*Aim of the exercise*: From the data, return each line holding the word "computer".

*Dataset*:

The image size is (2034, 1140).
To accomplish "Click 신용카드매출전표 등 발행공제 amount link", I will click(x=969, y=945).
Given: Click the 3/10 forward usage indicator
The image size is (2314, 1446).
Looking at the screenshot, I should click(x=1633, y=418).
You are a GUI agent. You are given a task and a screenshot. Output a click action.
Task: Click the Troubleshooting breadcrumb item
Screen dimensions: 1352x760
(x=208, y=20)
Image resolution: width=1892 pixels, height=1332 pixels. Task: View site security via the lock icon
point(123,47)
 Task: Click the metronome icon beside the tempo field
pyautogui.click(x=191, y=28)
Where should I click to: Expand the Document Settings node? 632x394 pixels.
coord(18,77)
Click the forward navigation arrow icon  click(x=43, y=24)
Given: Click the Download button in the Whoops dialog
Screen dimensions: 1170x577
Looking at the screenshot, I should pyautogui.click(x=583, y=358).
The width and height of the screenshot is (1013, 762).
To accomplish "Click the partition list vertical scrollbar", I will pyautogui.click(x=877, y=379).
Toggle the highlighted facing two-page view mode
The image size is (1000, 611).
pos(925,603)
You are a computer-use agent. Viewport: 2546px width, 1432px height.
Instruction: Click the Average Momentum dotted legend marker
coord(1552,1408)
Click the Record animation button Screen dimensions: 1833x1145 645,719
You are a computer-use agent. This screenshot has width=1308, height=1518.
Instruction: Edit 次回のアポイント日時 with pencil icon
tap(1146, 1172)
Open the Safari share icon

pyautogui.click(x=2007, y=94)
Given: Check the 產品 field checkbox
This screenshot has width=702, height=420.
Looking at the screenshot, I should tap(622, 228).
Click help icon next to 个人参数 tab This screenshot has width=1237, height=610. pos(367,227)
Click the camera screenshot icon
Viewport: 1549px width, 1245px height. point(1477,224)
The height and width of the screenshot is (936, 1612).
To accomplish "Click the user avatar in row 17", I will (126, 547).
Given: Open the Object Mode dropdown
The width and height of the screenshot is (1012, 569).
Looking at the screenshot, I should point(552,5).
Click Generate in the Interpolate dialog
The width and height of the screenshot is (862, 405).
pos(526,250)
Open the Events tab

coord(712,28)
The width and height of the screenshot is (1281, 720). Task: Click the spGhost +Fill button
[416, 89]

*Task response*:
You are a computer-use agent. Viewport: 2546px width, 1432px height.
You are a computer-use agent. This screenshot has width=1308, height=1518.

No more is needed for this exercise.